In appreciation of her outstanding contribution to Rabindra Sangeet she was awarded the Gold Disc of the Gramophone Company of India in 1980. She received the best Bengali playback singer award from the Bengal Film Journalists' Association in 1973. Kanika bagged the Sangeet Natak Akademi Award for the year of 1979. In 1986, she received Padma Shri award from the Government of India. Her alma mater (also home turf) Vishva-Bharati University, bestowed upon her Desikottama, its highest award in 1997.

===Death===
Kanika died at the age of 76, on Wednesday 5 April 2000, at SSKM Hospital in Calcutta after a prolonged illness involving lung and cardiac problems. She left behind her a school of music, with numerous students, who bore the legacy of her very own stylization of Rabindrasangeet. Of her students, Rezwana Chowdhury Banya, the singer from Bangladesh, is perhaps the most well-known, for her striking similarity to Kanika's singing style. Indian Prime Minister Atal Bihari Vajpayee gave a condolence speech saying that Kanika "was among the best exponents of Rabindra Sangeet.
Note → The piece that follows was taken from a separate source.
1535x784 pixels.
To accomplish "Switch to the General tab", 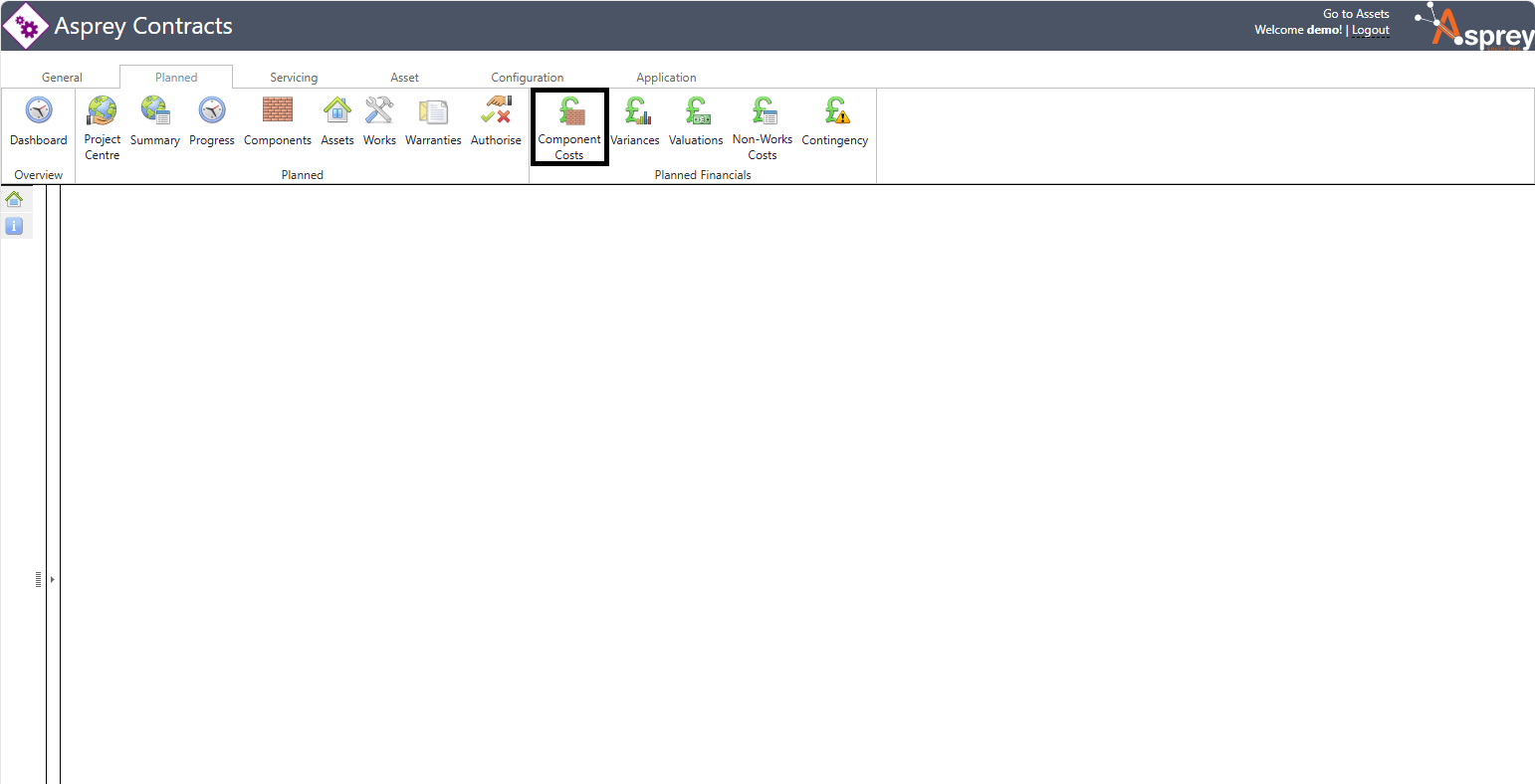I will click(62, 78).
Generations of music lovers were charmed by her golden voice."

====Excerpt from Obituary====
In his obituary: "Nightingale of Rabindrasangeet is no more" published on 5 April 2000, Sankar Ray summarizes his experience of Kanika Bandyopadhyay as a singer:

A recollection of Banerjee describes hearing her sing on an All India Radio programme broadcast from Santiniketan Ashramik Sangha during a rainy evening in 1960. The writer recalled her rendition of Saghana Gahana Ratri Jharichhey Shrabanadhara and referred to Banerjee affectionately as "Mohardi". The recollection also describes the influence of Banerjee, along with singers such as Debabrata Biswas, Subinoy Roy and Rajeshwari Dutta, on the writer's generation and reflects on Banerjee's contribution to the cultural life of Santiniketan.

==Musical style==
Kanika Bandyopadhyay was a contemporary of other notable exponents of Rabindrasangeet, namely Hemanta Mukhopadhyay, Chinmoy Chattopadhyay, Suchitra Mitra, Debabrata Biswas, Sagar Sen, Sumitra Sen, Rezwana Choudhury Bannya, Santidev Ghosh and Subinoy Roy. In particular, her musical style has often been compared and contrasted with that of Suchitra Mitra. While both singers excelled in songs of love and worship (puja and prem), Kanika's oeuvre was melodious yet melancholy, plaintive yet soul-stirring, whereas Suchitra was bold and strong in her renditions.

==Personal life==
Kanika was married in 1945 to Birendra Chandra Bandyopadhyay, former deputy librarian of Viswa Bharati University and a renowned poet. The couple had no children; but later she adopted her younger sister's only son Priyom (Tanaji, the name given by Mohor di). In her later life, Kanika receded to a reclusive lifestyle and led the simple life of an ashramite in Santiniketan.